Looking through the trees to the deer
I wanted to hunt the south side of Strawberry Hill, just at the edge of the tree line. I knew deer would be moving around the cedar field moving from the cover of the trees into the heavy timber.
The wind being from the south precluded that. I would have to set up on the north side of the cedar pasture, next to the hay field. There are no trees big enough to climb, so I made myself comfortable next to a small cedar tree behind a large rose bush. I could move a bit and not be detected.
I waited several minutes and rattled my calling antlers. Almost immediately, I saw a buck jump the fence on the opposite side of the hay field and trot in my direction. I thought I had done a remarkable job of calling him when I saw a doe emerge from the brush about 50 yards down the fence line. He was coming to her, not to my professional sounding call.
He was a small 10-point. In a couple of years, he will be a spectacular buck.

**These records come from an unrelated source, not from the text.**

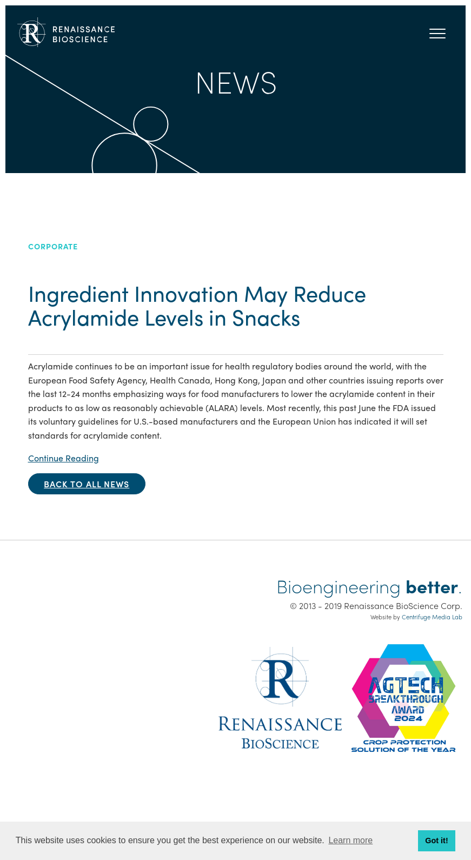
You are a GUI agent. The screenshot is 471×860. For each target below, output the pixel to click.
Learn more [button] (350, 840)
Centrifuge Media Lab (432, 616)
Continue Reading (63, 458)
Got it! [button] (436, 840)
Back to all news (86, 484)
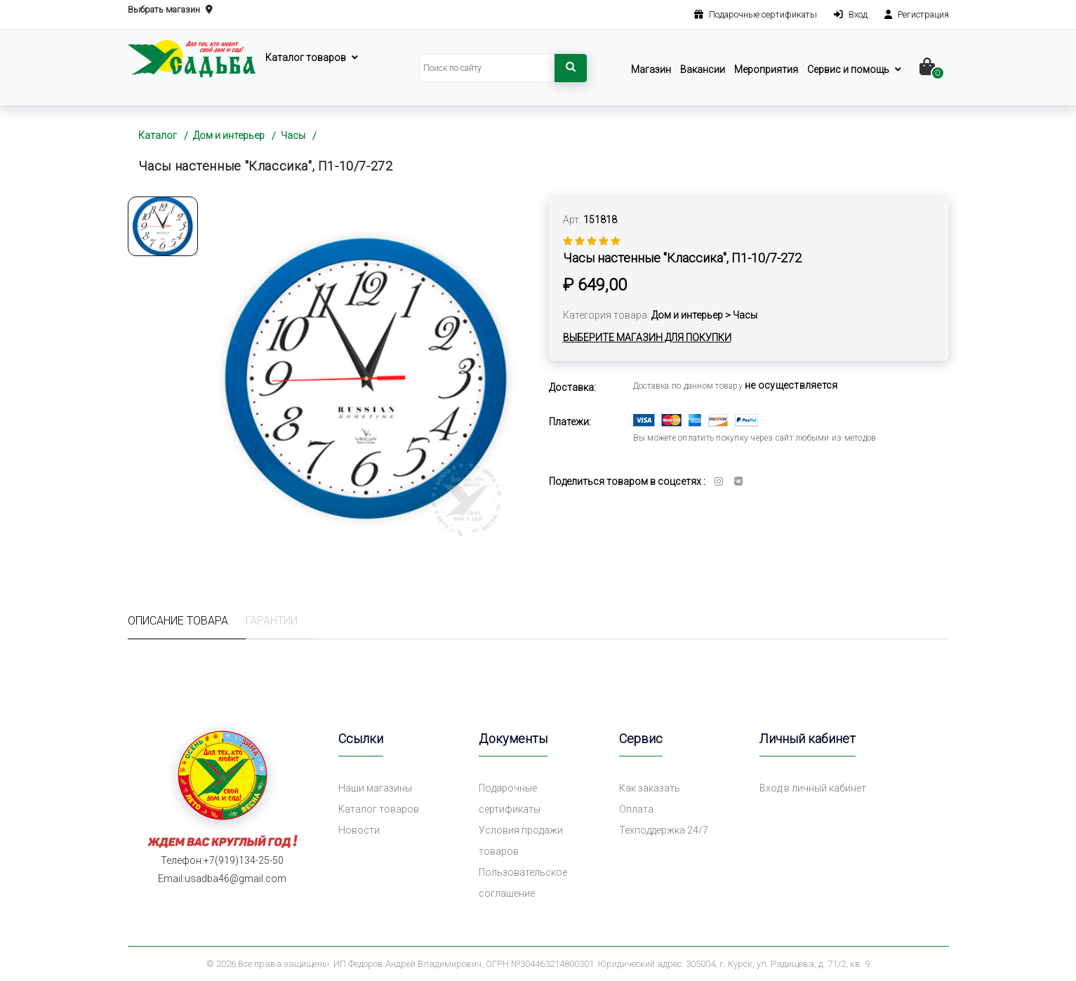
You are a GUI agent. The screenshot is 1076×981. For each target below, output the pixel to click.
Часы (293, 135)
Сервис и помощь (848, 69)
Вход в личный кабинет (812, 788)
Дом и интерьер (229, 135)
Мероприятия (766, 69)
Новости (359, 830)
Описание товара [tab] (178, 620)
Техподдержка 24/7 (663, 830)
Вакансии (702, 69)
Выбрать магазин (170, 10)
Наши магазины (375, 788)
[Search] (487, 68)
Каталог (157, 135)
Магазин (651, 69)
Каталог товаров (305, 57)
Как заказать (649, 788)
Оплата (636, 809)
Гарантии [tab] (272, 620)
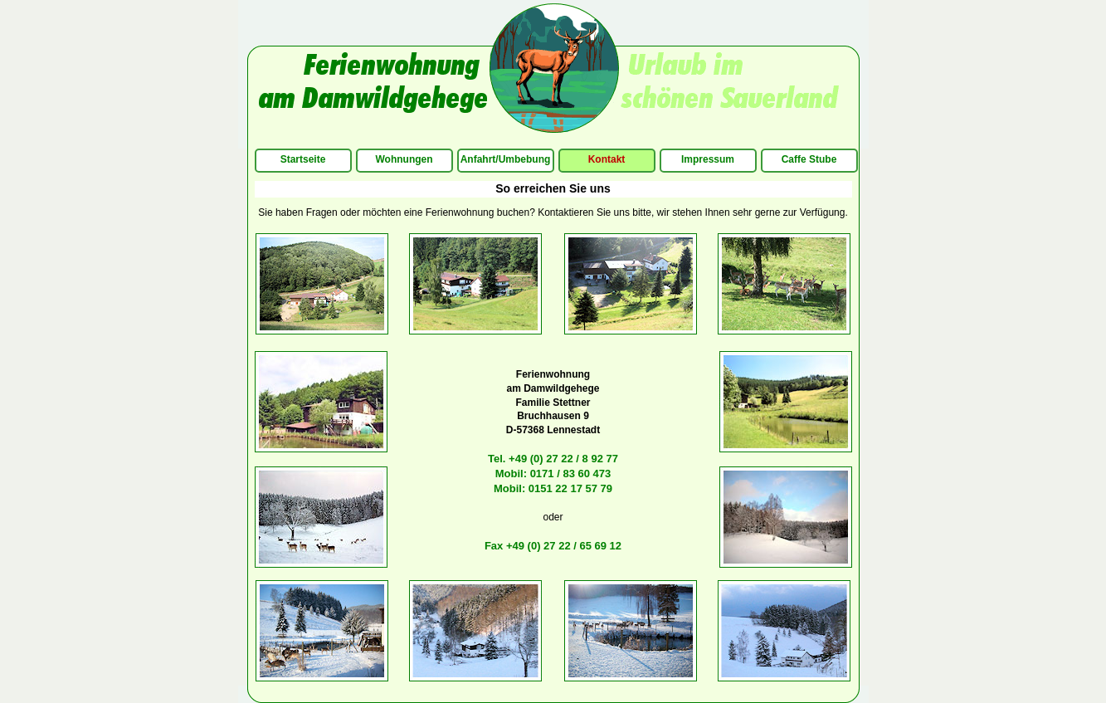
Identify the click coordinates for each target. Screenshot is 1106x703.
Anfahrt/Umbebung (505, 159)
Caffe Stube (809, 159)
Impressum (707, 159)
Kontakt (607, 159)
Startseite (303, 159)
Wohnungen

I called again, more to entertain myself than hoping I could move him closer. He chased the doe around the field for a few minutes and bred her. Off to my right, I noticed movement. A spike buck was walking up the hill toward me. He stopped, hesitated and looked around. I rattled and he started toward me. He was about 15 yards away and nearing the area downwind where he would wind me.
I raised my bow, pulled back and drew a bead on his shoulder. If he was the buck I wanted, he would now be in my freezer. I put the bow down and used my grunt call. This spooked him. He came to watch a fight, not to participate in one.
Checking the hay field, both the little 10-point and the doe were gone. I looked intently around the area trying to see where they went. It was then I noticed two oval white patches in a dark brushy area. They were about a foot apart and about the size of my hand. When one white patch moved, I could make out the almost perfectly camouflaged buck standing in the brush. The only thing that gave him away was the white inside of his ears.
I rattled and he stepped forward. He was big. I had decided to not take a buck unless it was big and this one was big enough. His neck was swollen from the rut and the muscles rippled as he moved. This one would not run from a grunt call. He may well charge it. The old buck had to cross the creek to get to me, which would give me a chance to draw my bow undetected.
I rattled the antlers and the deer was drawn into the creek. Placing the grunt call in my mouth, I drew my bow and positioned myself for my shot. Instead of coming directly out of the creek toward me, he exited downstream. He was out of range and trying to circle downwind. I knew if he succeeded at that, I would not get a shot.
When I blew on the grunt call, he altered his course slightly, coming more at a diagonal toward me. At this angle, he would come into range at about the same time he caught my scent. My muscles were starting to quiver from holding the bow at full draw. The old deer did not seem to be in any real hurry. When I knew I had about one more step before being busted, I lined up on his shoulder and let the arrow fly.
It is amazing how in the heat of the moment with adrenaline flowing, a person sees nothing but the sight and the target. A small hickory tree is all but invisible. The arrow hit the invisible tree and dove to the ground. The buck did not stay around for explanations.
Later, I was able to call in the little 10-point I had seen earlier. He will grow up to be a big deer someday also, but it was nice to see him up close.
It was what I consider a successful hunt. If not for invisible trees, it could have been a successful hunt ending with meat in the freezer.
Walter Scott is an outdoors enthusiast and freelance writer from Bloomfield, Iowa.